United States v. Patterson
853 F.3d 298
| 6th Cir. | 2017Background
- Patterson was stopped in Akron, Ohio, with a stolen Smith & Wesson pistol; state charges resulted in guilty pleas to receiving stolen property and driving under suspension.
- A federal indictment charged Patterson under 18 U.S.C. § 922(g)(1) for being a felon in possession of a firearm; he moved to dismiss on double jeopardy grounds, which the district court denied.
- Patterson had three prior Ohio convictions: two counts of aggravated robbery and one aggravated robbery with a firearm specification, arising from separate armed robberies.
- At federal sentencing the PSR treated aggravated robbery with a deadly weapon as a "crime of violence" under U.S.S.G. § 4B1.2(a), producing a base offense level of 20; the district court applied the Guidelines treatment but declined to apply the Armed Career Criminal Act (ACCA) sentence enhancement.
- Patterson appealed both the denial of his double jeopardy motion and his sentence; the Government cross-appealed the ACCA ruling.
Issues
| Issue | Plaintiff's Argument (Patterson) | Defendant's Argument (United States) | Held |
|---|---|---|---|
| Whether successive state and federal prosecutions violated Double Jeopardy | Federal prosecution was improper or in bad faith given state plea negotiations | Separate sovereigns may prosecute the same conduct; no evidence of federal participation in state plea | Court rejected double jeopardy claim; affirmed denial of dismissal |
| Whether Ohio aggravated robbery with a deadly weapon qualifies as a "violent felony" under the ACCA elements clause | Statute lacks a stand‑alone physical‑force element and could cover scenarios without threats to a person | Ohio Supreme Court treats display/brandish/indicate/use of a deadly weapon as an implied threat of physical harm, satisfying the elements clause | Court held the Ohio offense qualifies as a violent felony under the ACCA elements clause; reversed and remanded for ACCA sentencing |
| Whether aggravated robbery with a deadly weapon is a "crime of violence" under the Sentencing Guidelines §4B1.2(a)(1) | Claim raised for first time below; argues statute doesn’t require threatened physical force against a person | Ohio precedent and prior Sixth Circuit authority show the statute requires implied threat of physical harm; Guidelines elements clause parallels ACCA | Court held aggravated robbery qualifies as a crime of violence under the Guidelines; affirmed base offense level calculation |
| Whether any vagueness/residual‑clause problem invalidates the Guidelines application | Implicit challenge to applying the residual clause or vagueness | Beckles forecloses vagueness challenges to the advisory Guidelines; residual clause was still in effect at sentencing | Even if elements analysis were insufficient, Guidelines residual clause would apply; no plain error; affirmed |
Key Cases Cited
- Heath v.
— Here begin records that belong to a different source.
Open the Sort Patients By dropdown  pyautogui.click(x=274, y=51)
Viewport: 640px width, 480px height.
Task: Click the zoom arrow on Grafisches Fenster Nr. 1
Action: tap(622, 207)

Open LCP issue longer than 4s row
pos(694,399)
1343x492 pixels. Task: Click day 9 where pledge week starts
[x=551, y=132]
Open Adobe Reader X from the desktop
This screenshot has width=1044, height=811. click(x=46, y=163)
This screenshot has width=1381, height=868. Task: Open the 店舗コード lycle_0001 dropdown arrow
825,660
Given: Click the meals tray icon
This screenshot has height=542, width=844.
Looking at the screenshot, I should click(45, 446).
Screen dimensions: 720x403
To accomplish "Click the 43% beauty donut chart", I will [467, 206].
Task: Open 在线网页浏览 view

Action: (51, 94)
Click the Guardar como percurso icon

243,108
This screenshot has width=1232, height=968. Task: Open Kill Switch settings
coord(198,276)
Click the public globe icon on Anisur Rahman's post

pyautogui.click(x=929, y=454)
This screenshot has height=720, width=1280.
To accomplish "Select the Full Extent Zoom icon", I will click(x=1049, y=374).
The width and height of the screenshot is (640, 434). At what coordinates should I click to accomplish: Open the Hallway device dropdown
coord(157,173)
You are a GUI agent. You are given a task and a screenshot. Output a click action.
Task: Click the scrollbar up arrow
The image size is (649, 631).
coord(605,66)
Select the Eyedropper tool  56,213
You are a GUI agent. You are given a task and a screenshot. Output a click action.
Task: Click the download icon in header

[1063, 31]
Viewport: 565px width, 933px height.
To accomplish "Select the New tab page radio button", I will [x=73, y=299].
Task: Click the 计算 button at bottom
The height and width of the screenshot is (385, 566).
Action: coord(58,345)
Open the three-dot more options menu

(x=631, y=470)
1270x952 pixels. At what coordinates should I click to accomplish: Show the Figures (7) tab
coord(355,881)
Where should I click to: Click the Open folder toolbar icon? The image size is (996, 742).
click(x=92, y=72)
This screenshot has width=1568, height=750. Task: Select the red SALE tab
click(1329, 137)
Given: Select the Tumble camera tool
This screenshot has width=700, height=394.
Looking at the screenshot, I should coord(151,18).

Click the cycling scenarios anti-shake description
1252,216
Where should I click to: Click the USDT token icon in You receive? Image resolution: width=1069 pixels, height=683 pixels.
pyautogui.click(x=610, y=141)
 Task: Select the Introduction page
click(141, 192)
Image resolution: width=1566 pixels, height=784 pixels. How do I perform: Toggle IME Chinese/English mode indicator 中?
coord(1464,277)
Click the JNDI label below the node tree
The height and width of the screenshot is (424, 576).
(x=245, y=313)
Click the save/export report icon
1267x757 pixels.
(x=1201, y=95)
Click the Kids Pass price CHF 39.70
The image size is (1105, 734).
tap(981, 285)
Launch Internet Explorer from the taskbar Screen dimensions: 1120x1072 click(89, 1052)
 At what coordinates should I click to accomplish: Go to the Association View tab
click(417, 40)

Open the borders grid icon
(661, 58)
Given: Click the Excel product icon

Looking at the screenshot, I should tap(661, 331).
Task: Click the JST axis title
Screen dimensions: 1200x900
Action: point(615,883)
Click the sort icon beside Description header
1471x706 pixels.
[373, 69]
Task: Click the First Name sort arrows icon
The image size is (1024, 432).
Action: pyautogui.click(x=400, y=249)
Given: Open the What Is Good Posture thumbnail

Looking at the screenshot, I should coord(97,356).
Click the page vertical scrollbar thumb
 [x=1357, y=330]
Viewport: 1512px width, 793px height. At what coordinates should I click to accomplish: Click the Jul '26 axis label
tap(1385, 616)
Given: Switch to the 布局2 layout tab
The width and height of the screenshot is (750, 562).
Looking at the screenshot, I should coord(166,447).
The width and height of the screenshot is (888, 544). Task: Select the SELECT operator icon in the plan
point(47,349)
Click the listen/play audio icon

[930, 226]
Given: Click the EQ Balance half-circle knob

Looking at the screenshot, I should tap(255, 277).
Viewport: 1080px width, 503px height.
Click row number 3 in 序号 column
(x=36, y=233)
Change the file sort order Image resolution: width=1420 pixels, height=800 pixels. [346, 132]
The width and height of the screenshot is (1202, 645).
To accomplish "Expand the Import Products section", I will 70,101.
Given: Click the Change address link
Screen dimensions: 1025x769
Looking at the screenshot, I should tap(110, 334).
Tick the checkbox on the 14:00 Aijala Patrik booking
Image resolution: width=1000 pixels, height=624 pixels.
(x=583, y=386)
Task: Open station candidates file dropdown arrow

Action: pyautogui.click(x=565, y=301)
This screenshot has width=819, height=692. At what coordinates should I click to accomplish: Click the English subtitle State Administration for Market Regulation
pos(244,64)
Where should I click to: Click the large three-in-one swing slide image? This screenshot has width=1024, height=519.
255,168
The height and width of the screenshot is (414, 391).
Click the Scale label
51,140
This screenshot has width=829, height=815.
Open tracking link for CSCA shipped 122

Alabama, 474 U.S. 82 (1985) (successive prosecutions by separate sovereigns do not violate Double Jeopardy)
- Johnson v. United States, 135 S. Ct. 2551 (2015) (invalidating ACCA residual clause)
- Mathis v. United States, 136 S. Ct. 2243 (2016) (categorical approach to determining a qualifying predicate offense)
- Moncrieffe v. Holder, 133 S. Ct. 1678 (2013) (use realistic probability, not theoretical possibility, in categorical analysis)
- State v. Evans, 911 N.E.2d 889 (Ohio 2009) (Ohio Supreme Court construing aggravated robbery with a deadly weapon to carry an implied threat of physical harm)
- United States v. Anderson, 695 F.3d 390 (6th Cir. 2012) (aggravated assault under Ohio law qualifies as violent force under the elements clause)
- United States v. Gloss, 661 F.3d 317 (6th Cir. 2011) (statutory elements that encompass threatened or actual violent force may satisfy the elements clause)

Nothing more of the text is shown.